Anziana trovata morta in casa a Riccione

Rosa Santucci, un’anziana di 88 anni, è stata trovata morta nella sua casa situata in Via Chieti a Riccione. In un lungo interrogatorio il nipote, Alessio Berilli, ha confessato di averla uccisa ed è stato arrestato dai Carabinieri con l’accusa di omicidio volontario aggravato.

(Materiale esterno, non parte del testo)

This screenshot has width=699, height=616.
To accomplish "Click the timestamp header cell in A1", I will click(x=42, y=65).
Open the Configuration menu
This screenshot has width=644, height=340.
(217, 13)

Secondo quanto emerso dalle indagini degli inquirenti, l’uomo, 42 anni, si era recato in caserma tre giorni prima dell’omicidio, raccontando che i genitori lo costringevano ad assumere farmaci contro la sua volontà.

Le parole del nipote

Le medicine “mi stavano rovinando la vita“: questo è quanto l’uomo avrebbe raccontato ai Carabinieri. Berilli risulta essere da diversi anni in cura per schizofrenia affettiva presso il centro di igiene mentale di Riccione.

Anziana trovata morta in casa a Riccione

Il ritrovamento è avvenuto intorno alle 11.30 di martedì 7 gennaio dopo che a dare l’allarme era stato lo stesso nipote, corso dalla vicina a chiedere aiuto. A quel punto il 118 e i Carabinieri sono arrivati sul posto hanno trovato il cadavere della donna e chiamato il medico legale. Un primo esame sul corpo della donna, Rosa Santucci, aveva rilevato una profonda ferita all’occhio. In casa non vi erano però segni di effrazione e tutto era in ordine, motivo per cui inizialmente non si pensava ad un omicidio.

Mentre le forze dell’ordine effettuavano i dovuti rilievi, i colleghi avevano portato in caserma l’uomo, Antonio Berilli, per essere ascoltato come persona informata sui fatti. Costui avrebbe inizialmente dichiarato che stava giocando con la nonna quando questa sarebbe caduta o avrebbe accusato un malore. Una versione che non ha convinto gli inquirenti che l’hanno tenuto sotto interrogatorio alla presenza del pubblico ministero e dell’avvocato.

Dopo diverso tempo è giunta la sua confessione: il 42enne ha raccontato che i due stavano litigando quando lui le ha spinto un dito in un occhio facendola cadere a terra e provocandole un trauma cranico fatale. Maggiori indizi giungeranno comunque dai risultati dell’autopsia disposta sul corpo della Santucci che chiarirà l’esatta causa del decesso. Il nipote, arrestato per omicidio volontario aggravato, si trova detenuto nel reparto di Psichiatria di un ospedale.